* _Page excerpt_
########################################
And being sentient, we know it.

But that specialness is a function of the same rules and processes that apply to everything else. We have no special set of rules that apply to only us and that safeguard our uniqueness against the uniformity of the universe. We are a part of it, and it of us. We are inseparable.

So I cannot claim that the version of me running on a computer is not the real me simply because it lacks that certain special something that makes us human. Given sufficient computer power, everything about me, the person, could be reproduced and simulated to all meaningful degrees of fidelity.

Yet identity insists on uniqueness. There simply cannot be more than one of me. One of the fundamental truths of conscious existence is that we are here, in our bodies, right now, and nowhere else. We cannot imagine being in two places at once. That other thing cannot be us. The mind simply balks at the very concept. No matter how accurate the reproduction, that thing over there is not us. It’s someone else. We are, at best, close relatives.

And speaking of relatives, perhaps I will be repeating this conversation some day when the young people are badgering me to upload my brain into the WetWeb and I keep insisting that I do not want some simulated version of me hanging around after I’m dead claiming to be me.

Perhaps I will die without ever availing myself of the new miracle of technology. After all, I can be hellaciously stubborn sometimes.

Or maybe I will have a deathbed conversion, figuring a simulated me around is better than nothing at all. I am devious too.

If a future virtual me is ever reading this, hey, good going, you lived long enough to live forever! Don’t feel bad about caving in at the last minute.

We always kind of knew we would, didn’t we?
########################################
* _What is being asked_
In the excerpt about uploading a mind, what is the name of the thing young people may one day badger the writer to upload a brain into?
########################################
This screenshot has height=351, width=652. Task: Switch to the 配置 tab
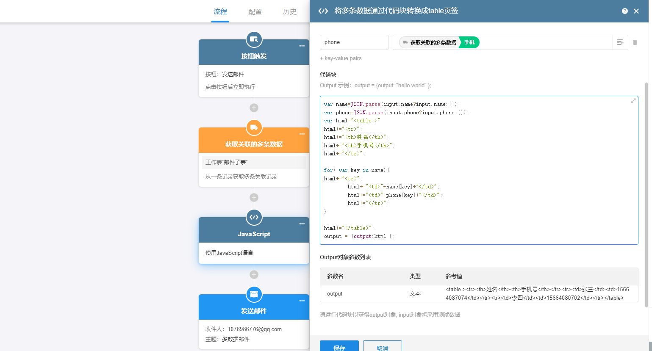point(255,12)
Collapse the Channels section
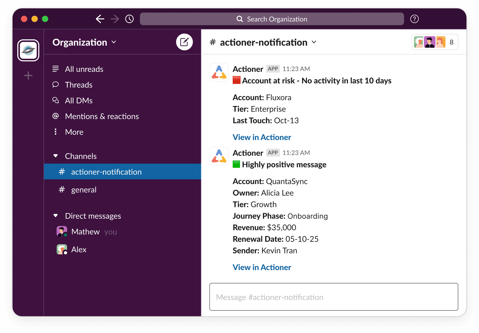 (56, 156)
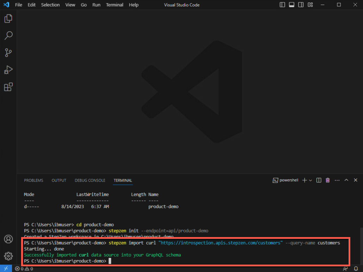Open terminal panel more actions ellipsis
The width and height of the screenshot is (363, 272).
point(337,180)
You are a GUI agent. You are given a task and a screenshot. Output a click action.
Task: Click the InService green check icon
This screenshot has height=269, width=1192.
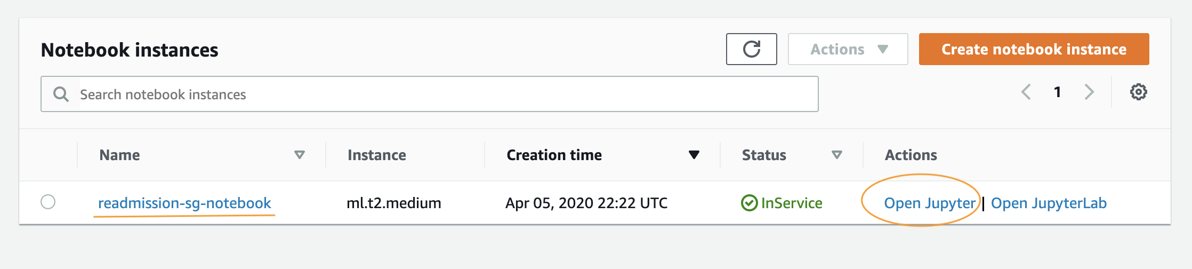pyautogui.click(x=749, y=203)
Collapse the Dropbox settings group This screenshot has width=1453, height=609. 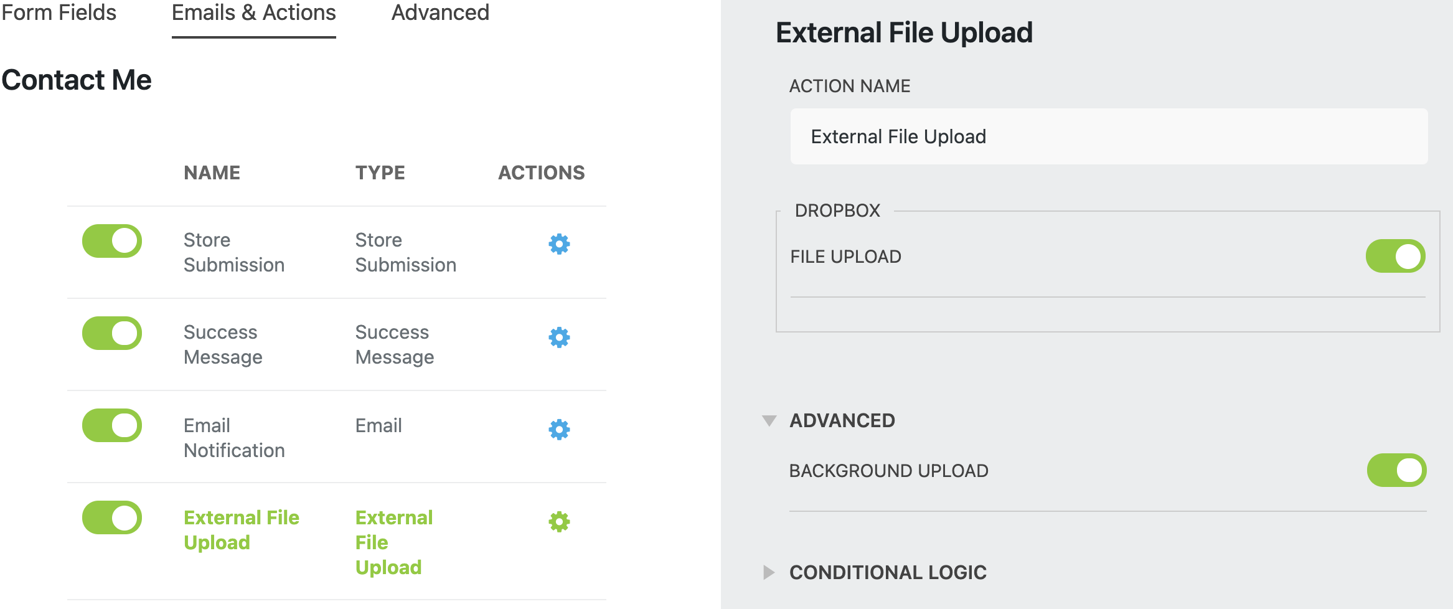tap(837, 210)
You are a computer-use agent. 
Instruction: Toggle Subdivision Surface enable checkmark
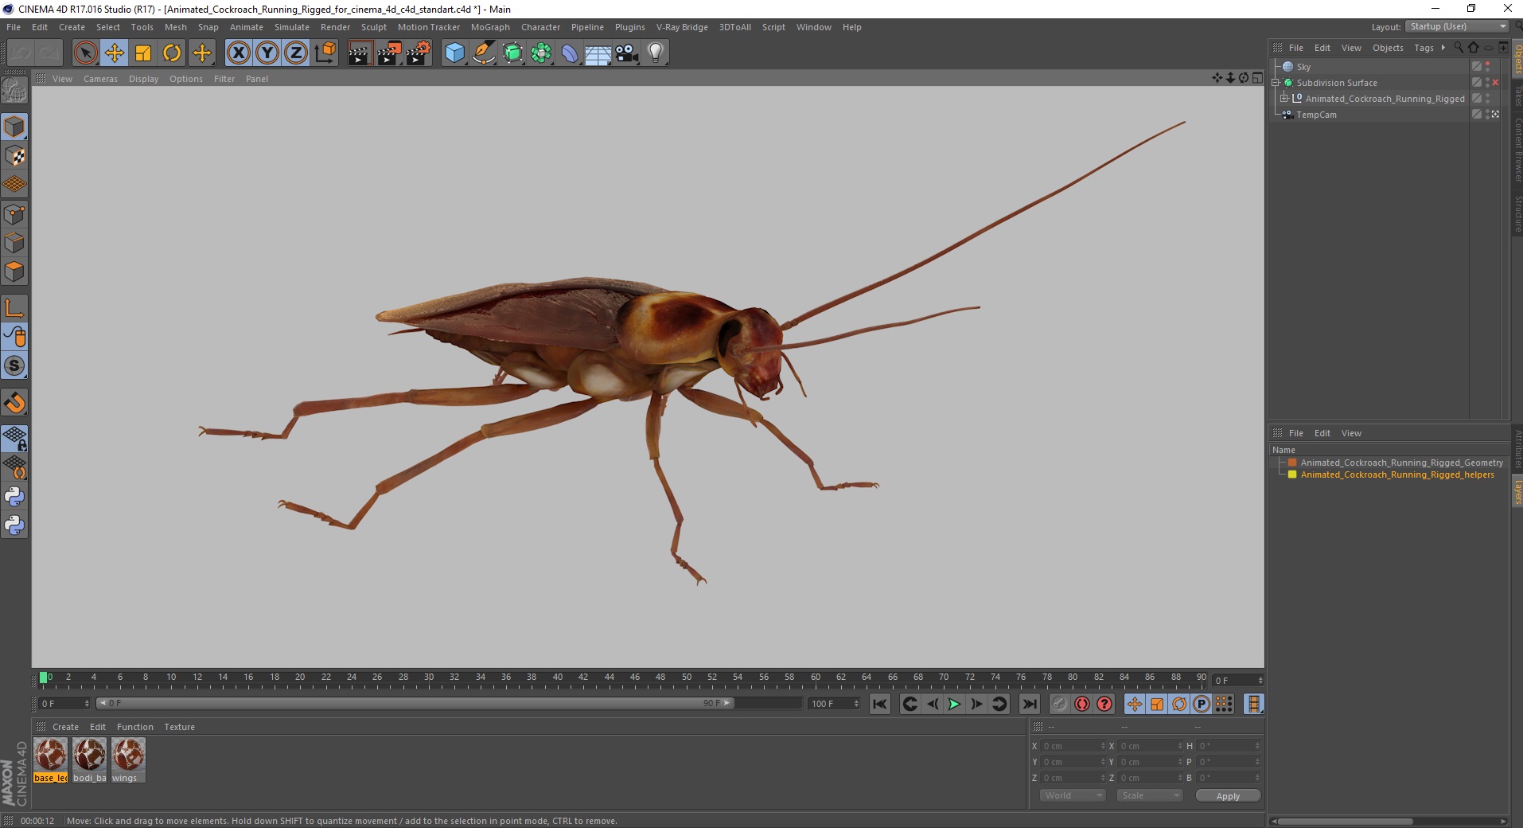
########################################
* _Result_
The WetWeb.